__Dataset records__
|---|
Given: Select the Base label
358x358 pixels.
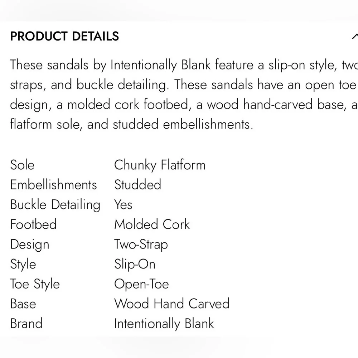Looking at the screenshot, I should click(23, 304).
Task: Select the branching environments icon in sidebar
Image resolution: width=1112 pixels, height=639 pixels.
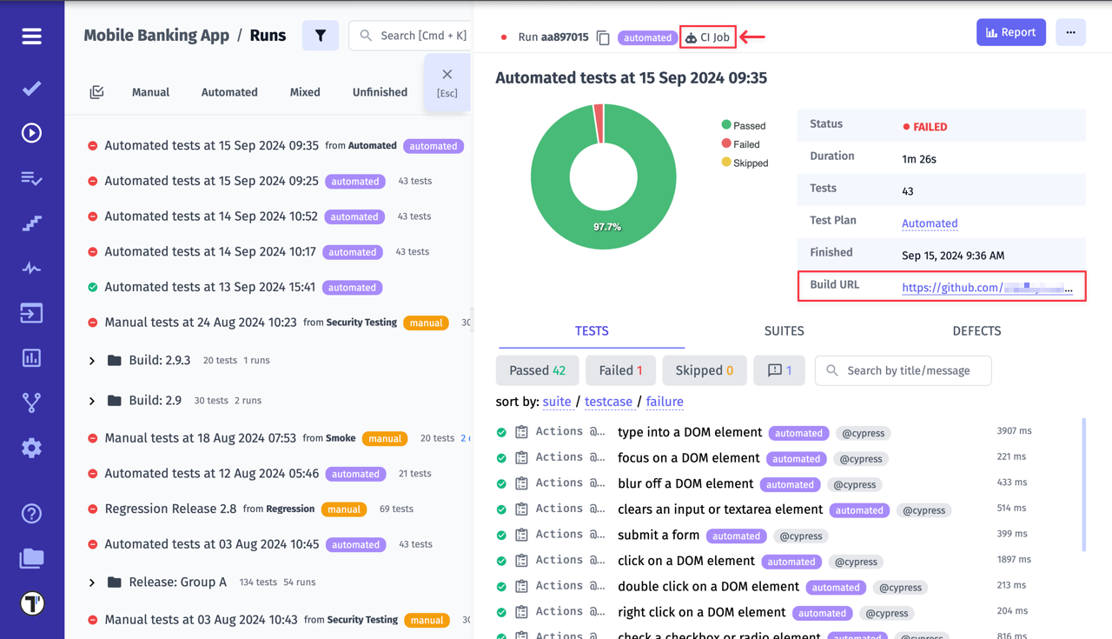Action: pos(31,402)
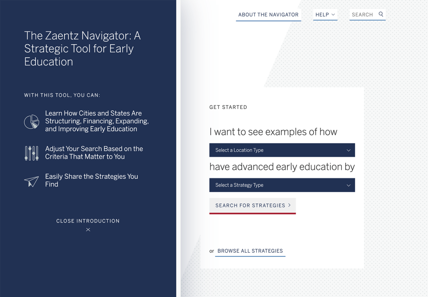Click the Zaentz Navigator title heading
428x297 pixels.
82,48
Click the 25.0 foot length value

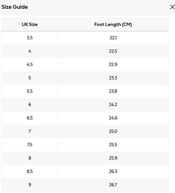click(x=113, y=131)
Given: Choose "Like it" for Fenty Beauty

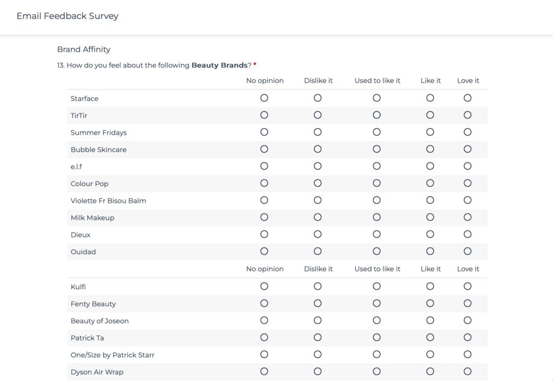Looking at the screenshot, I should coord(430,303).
|---|
__Problem to solve__
The lines running from the one with "Image resolution: width=1112" to the close of the material above are to be retyped exactly; no picture is to be included.

__Answer to the exercise__
Image resolution: width=1112 pixels, height=639 pixels.
Action: pos(31,402)
Click the Zaentz Navigator title heading
428x297 pixels.
82,48
Click the 25.0 foot length value

click(x=113, y=131)
Given: Choose "Like it" for Fenty Beauty

Looking at the screenshot, I should coord(430,303).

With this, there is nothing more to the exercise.